Kur’an mana mıdır, lafız mıdır?
Sözcü Gazetesi Yazarı Ayşe Sucu'nun bugünkü (10.10.2022)''Kur’an mana mıdır, lafız mıdır?''
Kendi gibi düşünmeyenleri cehennemlik ilan eden ilk düşünce ekolü Hâricîler’dir. Daha önceki yazılarımızda değindiğimiz üzere, bu yaklaşımın fitne ve fesadı nasıl tetiklediği ve sonuçlarının ne denli ağır olduğu açıktır. Görüş farklılıklarını ve ihtilafları rahmet olarak nitelendiren İslam, ruhban sınıfını aradan kaldırarak, doğrudan bireyi muhatap kılmış ve imanı özgürleştirmiştir. Bu anlayış içinde yorumlar yapan İmamı Azam Ebu Hanife, iman konusunda son derece titiz bir dil kullanır ve kişilerin inancıyla ilgili herhangi bir müdahaleyi uygun görmez: “Karşısındakini kafir ilan etmek için bahane arayan, ondan önce kendisi kafir olur” diyerek son noktayı koyar.
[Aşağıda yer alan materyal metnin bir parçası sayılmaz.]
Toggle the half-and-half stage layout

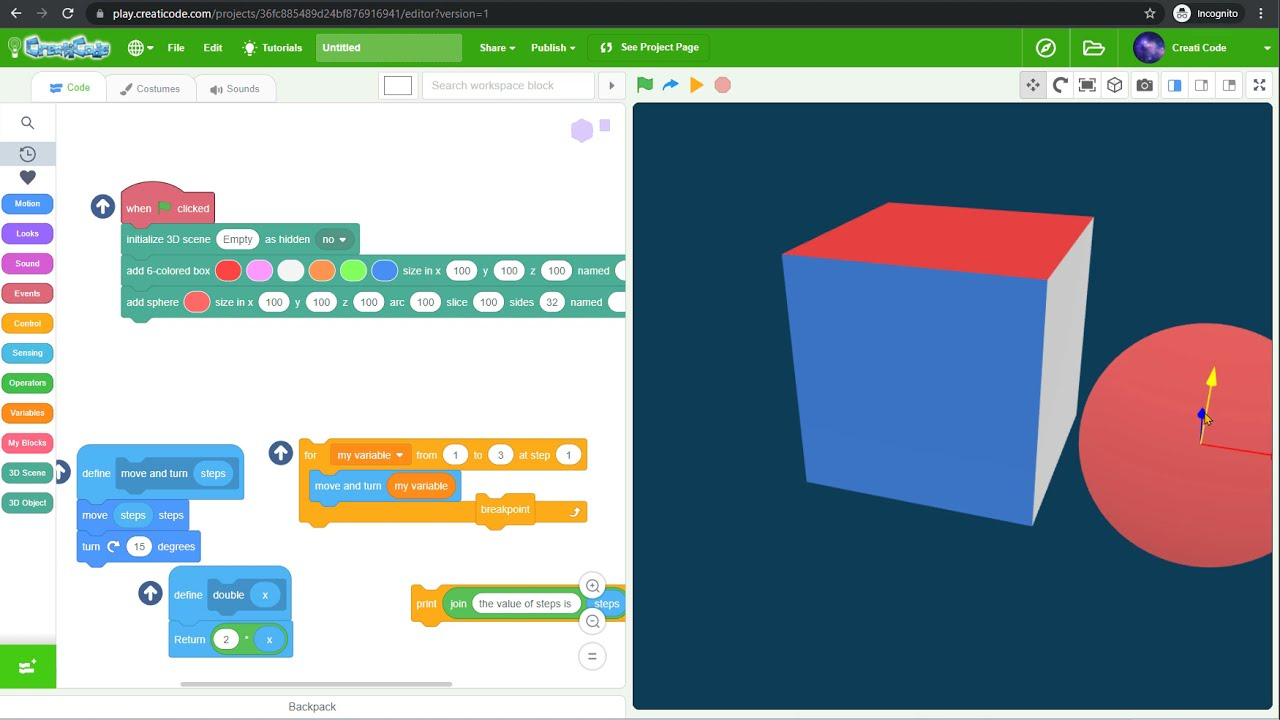pyautogui.click(x=1175, y=85)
Ebu Hanife’nin, iman-amel ilişkisi temelinde yaptığı tanımlarda da aynı hassasiyet içinde olduğu görülür: “İslamsız iman, imansız İslam olmaz. İmanın yeri kalp, uzantısı da bedendir” derken, ameli imanın unsuru yapmaz ama amelle imanın bağını da birbirinden koparmaz. Kullanılan üslubun hassasiyeti, Tanrı ile insan arasındaki bu özel ilişkinin ulviliği ile doğru orantılıdır. Tanrının özgür kıldığı bu aralıkta durmak ve sınırları aşmamak (meşiet), bir tarafıyla...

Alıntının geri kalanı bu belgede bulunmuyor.